I was reading NY4G's blog a week or two ago and came across a great post that I wanted to share with my readers. I emailed him about reposted it but never heard back so here goes.......It is full of great DXing tips!

DXing Tips For Little Pistols Like Me

OK I admit it I am more often than not a little pistol.  More than likely, I am trying to make a contact at 5W. 
  Keep in mind two things - the heavy lifting is done not by you but by the DX who is trying to dig you out 
of the mud.  Some are more willing than others.  Of course, the second thing is your persistence.  If you
 don't go away after he has worked stronger stations - chances are he will try to work you.

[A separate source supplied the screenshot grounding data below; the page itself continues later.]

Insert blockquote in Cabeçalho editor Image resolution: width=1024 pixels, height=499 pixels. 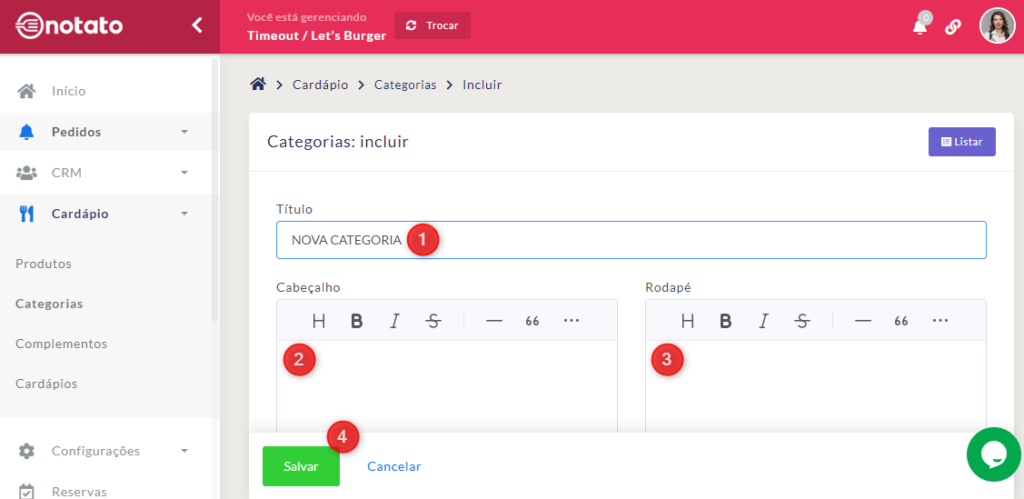(x=532, y=321)
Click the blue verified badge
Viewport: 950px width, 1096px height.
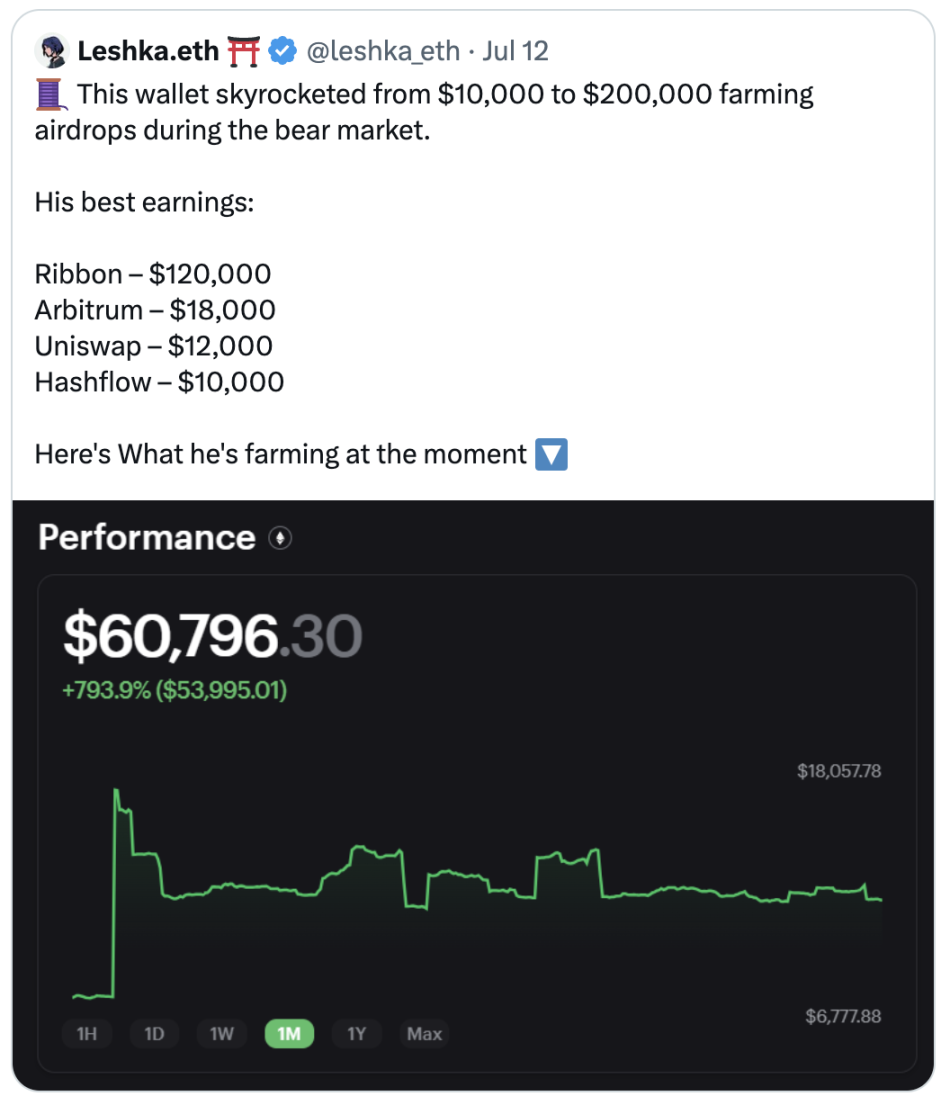[x=283, y=50]
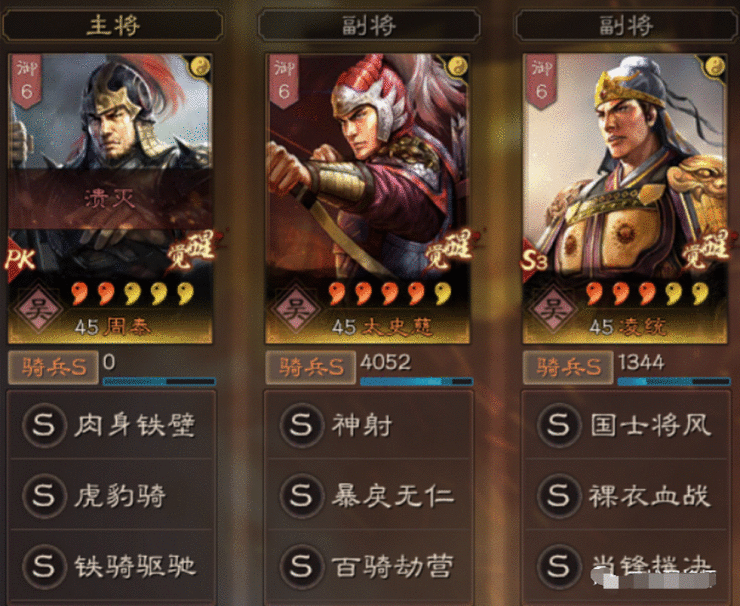Click 太史慈's troop bar showing 4052

click(416, 381)
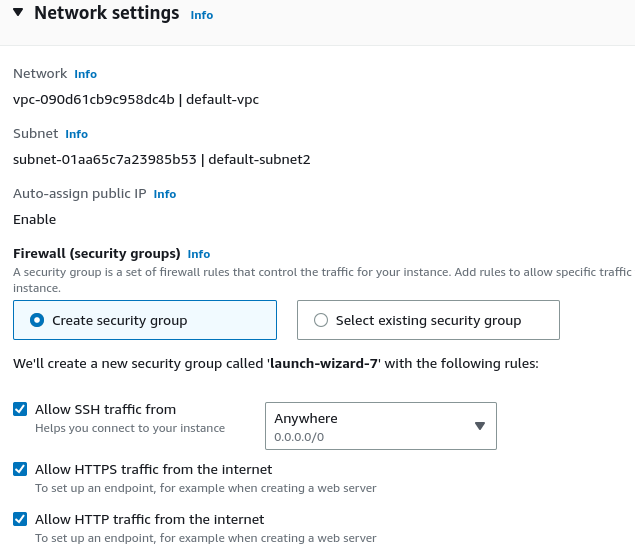
Task: Click the Select existing security group tile
Action: (428, 320)
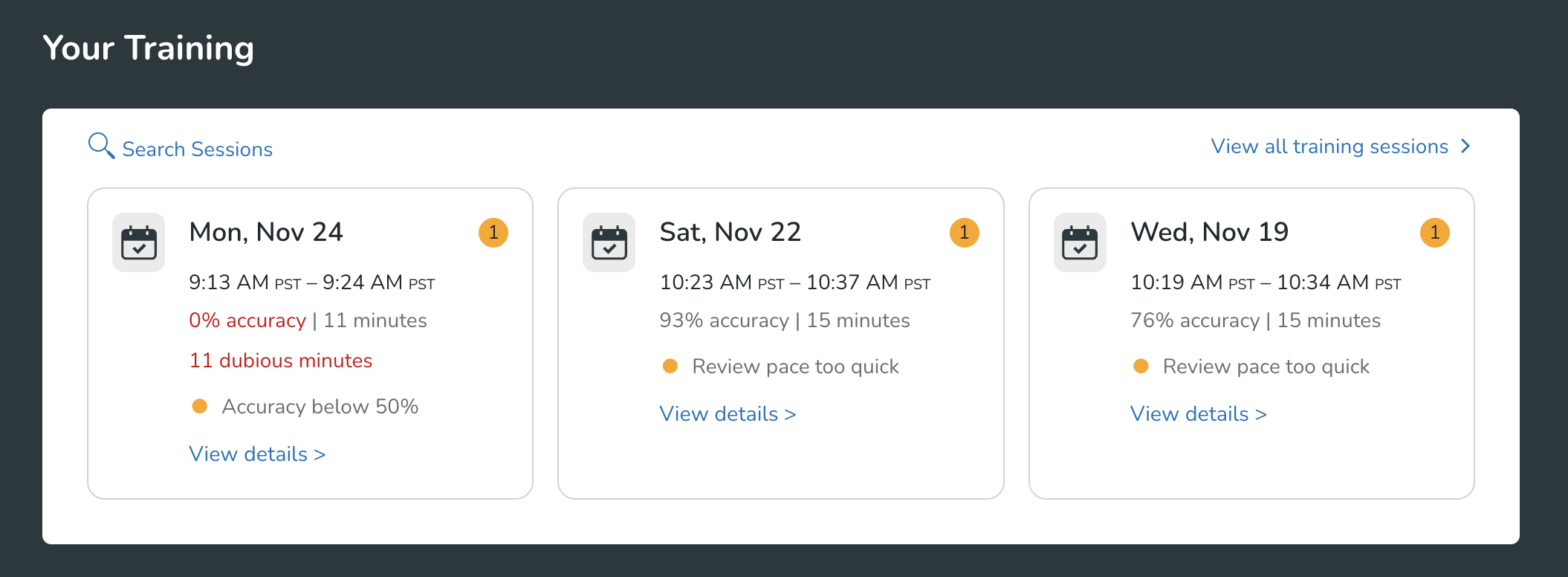This screenshot has height=577, width=1568.
Task: Open View all training sessions link
Action: tap(1329, 146)
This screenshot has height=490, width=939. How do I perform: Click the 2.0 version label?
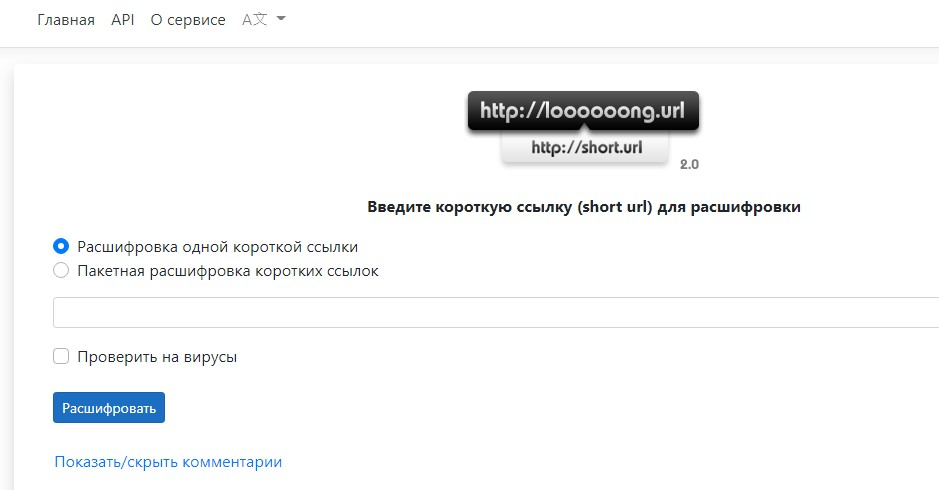(689, 164)
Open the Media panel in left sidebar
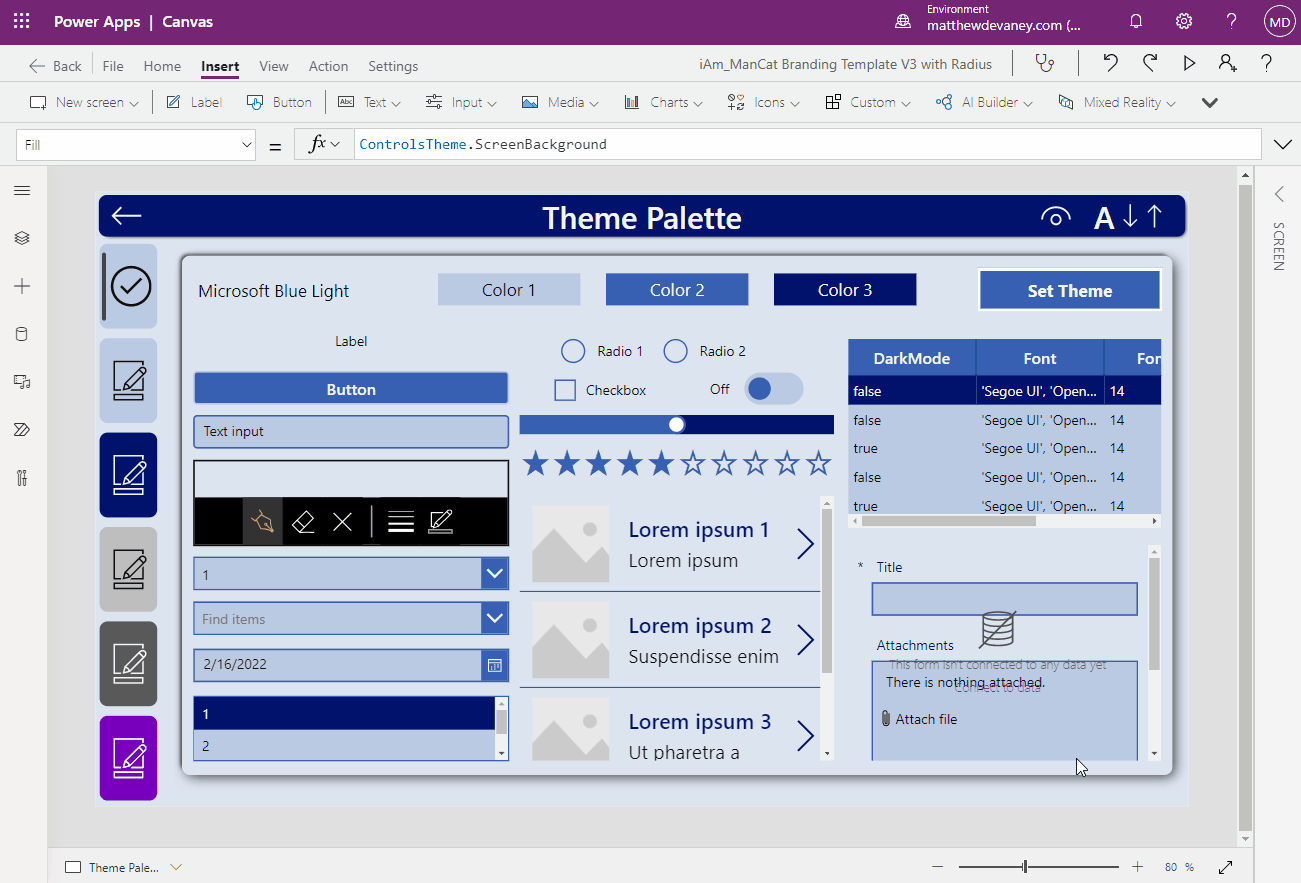1301x883 pixels. (21, 381)
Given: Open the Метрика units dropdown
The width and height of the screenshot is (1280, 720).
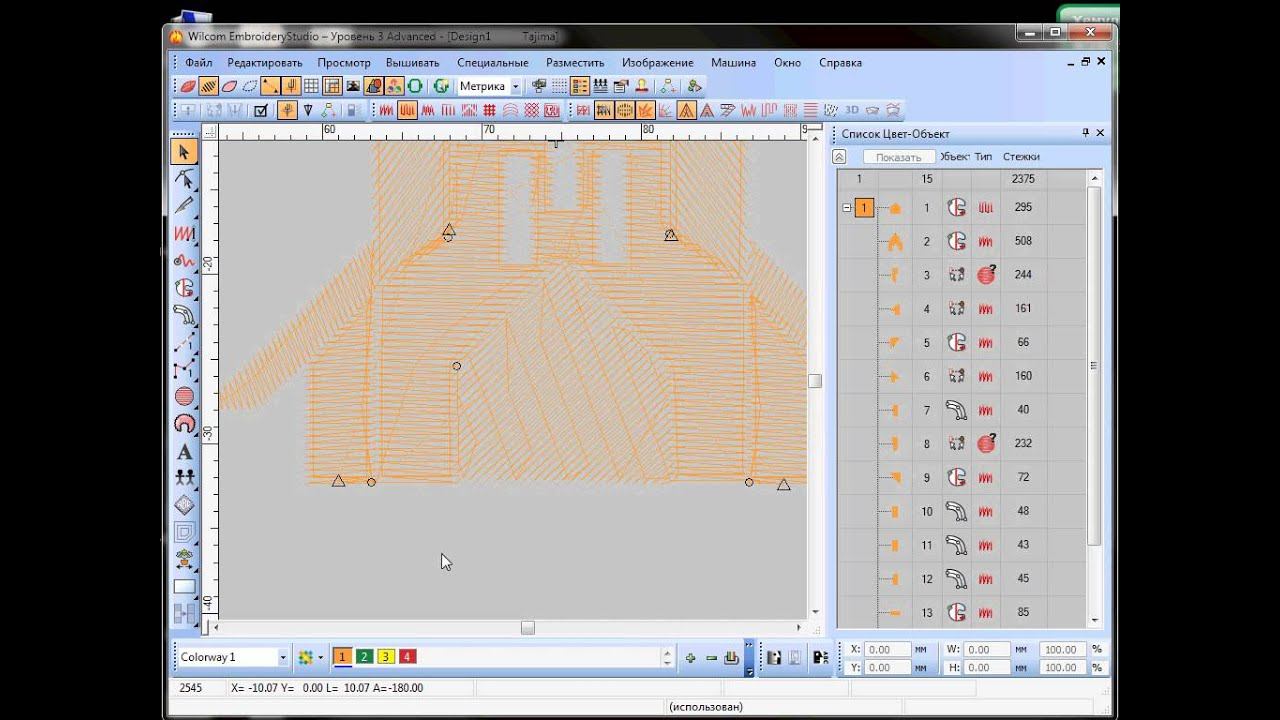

Here are some additional tricks to slay that DXing dragon I learned from Brian Smith WO9I.  Some are
 verbatim and some are paraphrases.  Some I omitted but most I kept.  Some I added to from my own 
experience.    Here is the URL:

(1) "Sharpen your sword. Never embark on a DX quest without first tuning-up your rig. Make sure 
your PA is not putting out into a high SWR situation - wasting your meager power into heat as 
feedline loss.   Sometimes you get only one shot at a rare station before the rest of the world 
catches up with you."

(2) See which bands are open before starting the hunt. is a good resource. 
  A reading of 100 for a band indicates that your 1 watt or 5 watt signal stands a good chance 
of being heard.  Yet another way to do it is to listen for the band beacons.   Make sure your foray 
into the ether is  worth the effort. WWV (at 5, 10, 15 and 20 MHz) gives propagation info at 18 minutes 
past every hour. Look at the cluster and listen for on-going QSOs.  See how strong the signals are in
 the cluster spots - even if it is a country you don't need.   If you are looking for an entity in the
 Balkans - see how loud the DX are around your hunting ground.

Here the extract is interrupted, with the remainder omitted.